--- Stated exercise ---
Please revise the entries from the start through the line containing "Get in Touch (28, 649)", replacing "screenshot" with "image" and changing nothing else. Leave the pictures out of your answer.

--- Material for this task ---
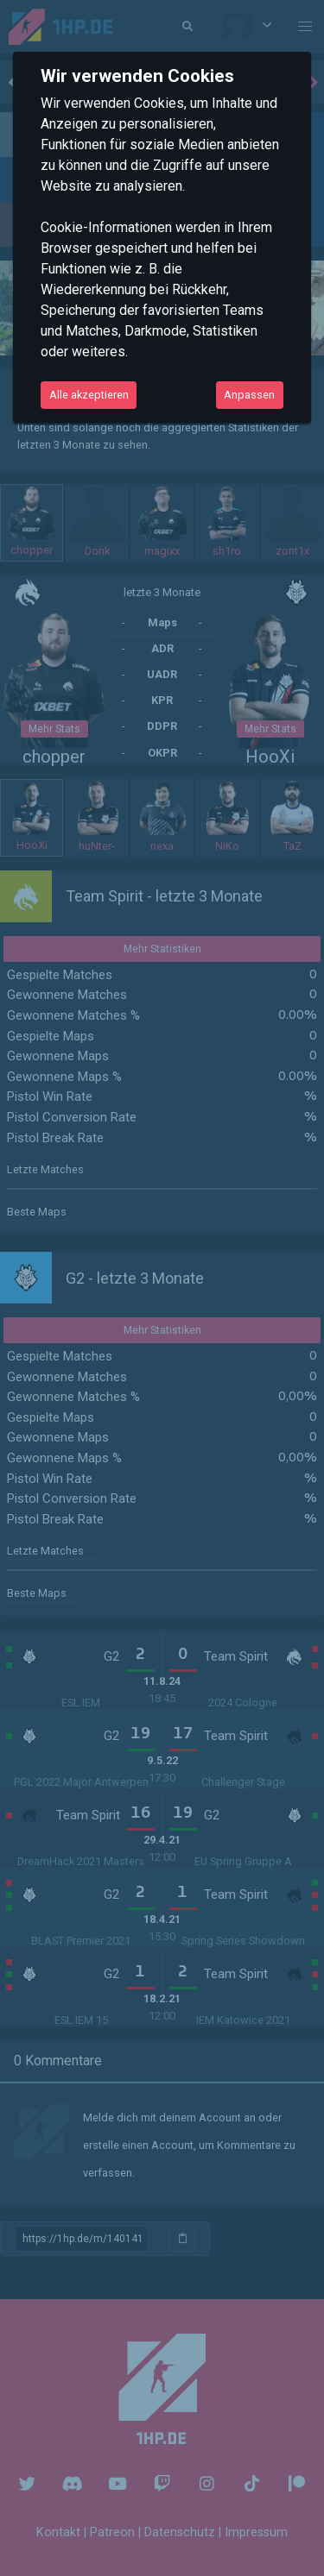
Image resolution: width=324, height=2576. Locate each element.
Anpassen (249, 394)
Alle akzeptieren (89, 394)
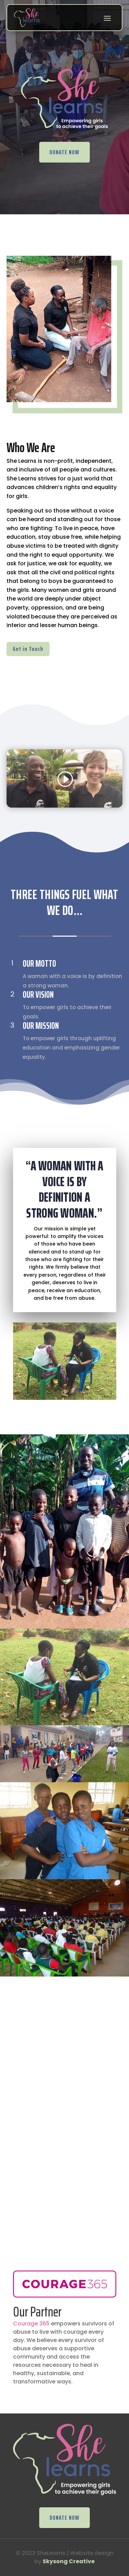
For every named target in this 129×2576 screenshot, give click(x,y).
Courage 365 (31, 2324)
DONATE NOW (64, 152)
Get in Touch (28, 649)
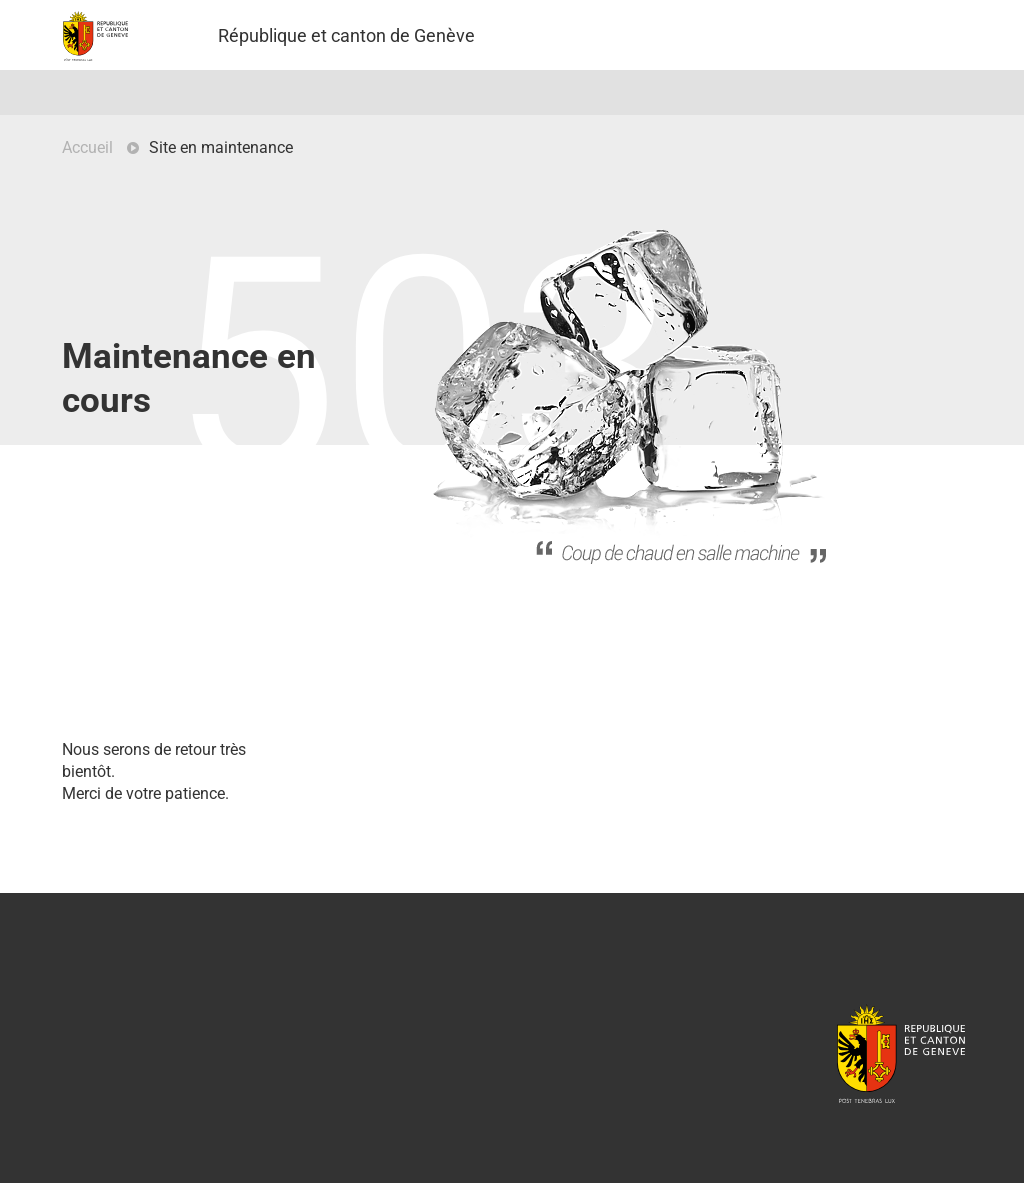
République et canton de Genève (901, 1053)
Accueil (87, 147)
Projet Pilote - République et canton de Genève (95, 36)
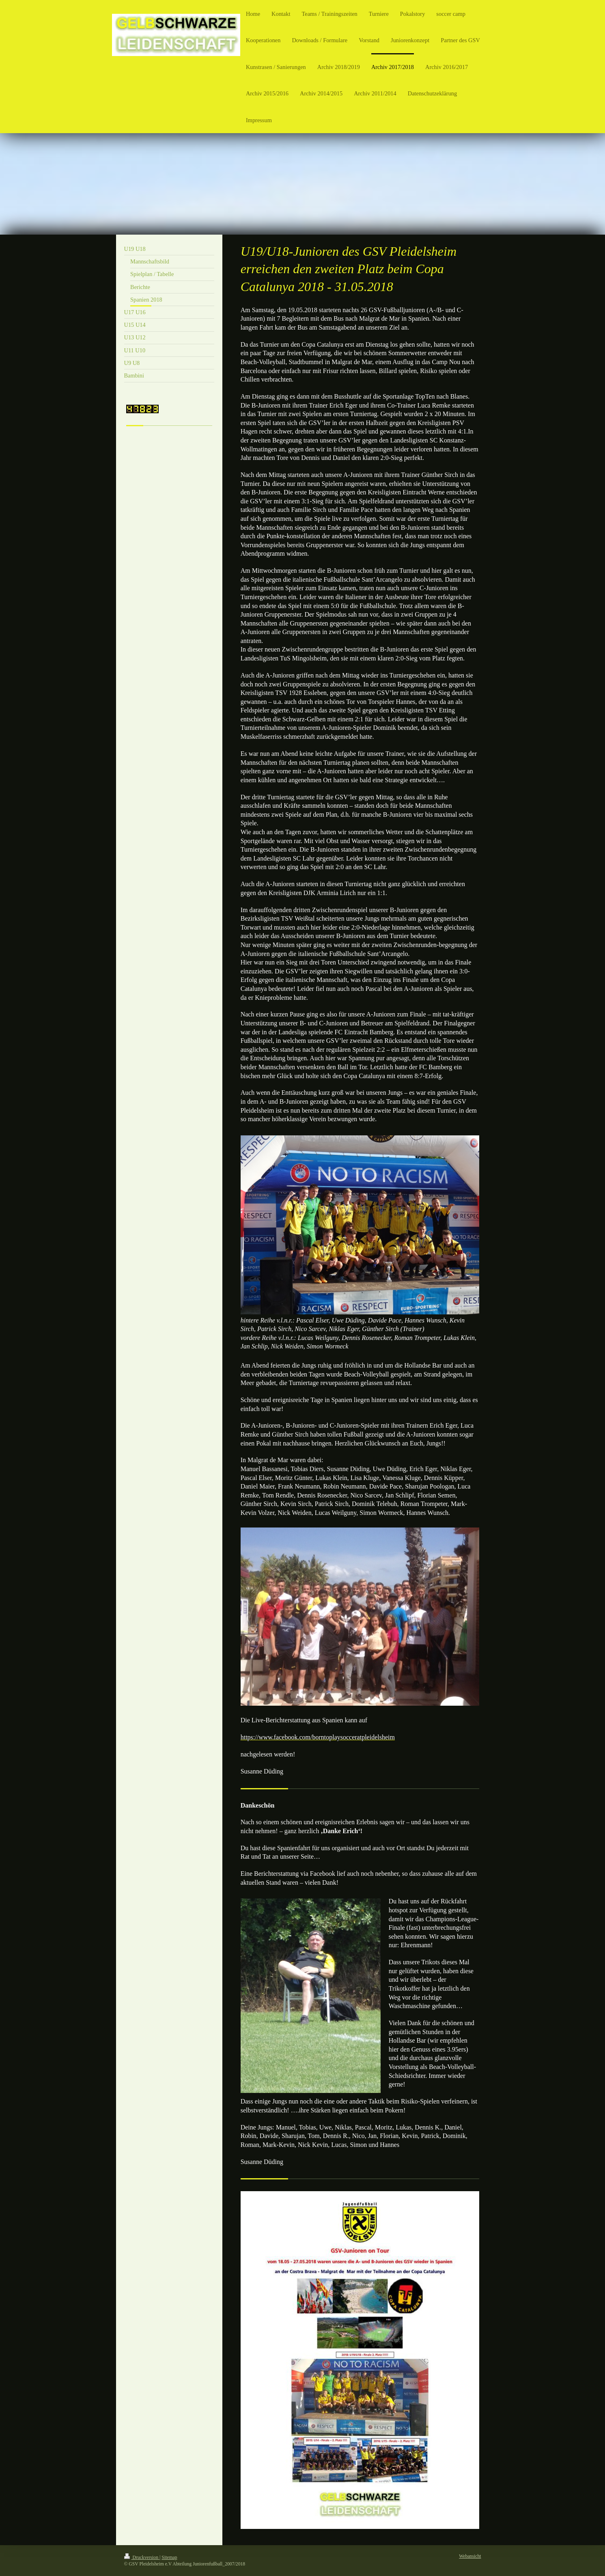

--- Written answer ---
Image resolution: width=324, height=2576. Locate each element.
Anpassen (249, 394)
Alle akzeptieren (89, 394)
For every named target in this 129×2576 image, give click(x,y).
Courage 365 (31, 2324)
DONATE NOW (64, 152)
Get in Touch (28, 649)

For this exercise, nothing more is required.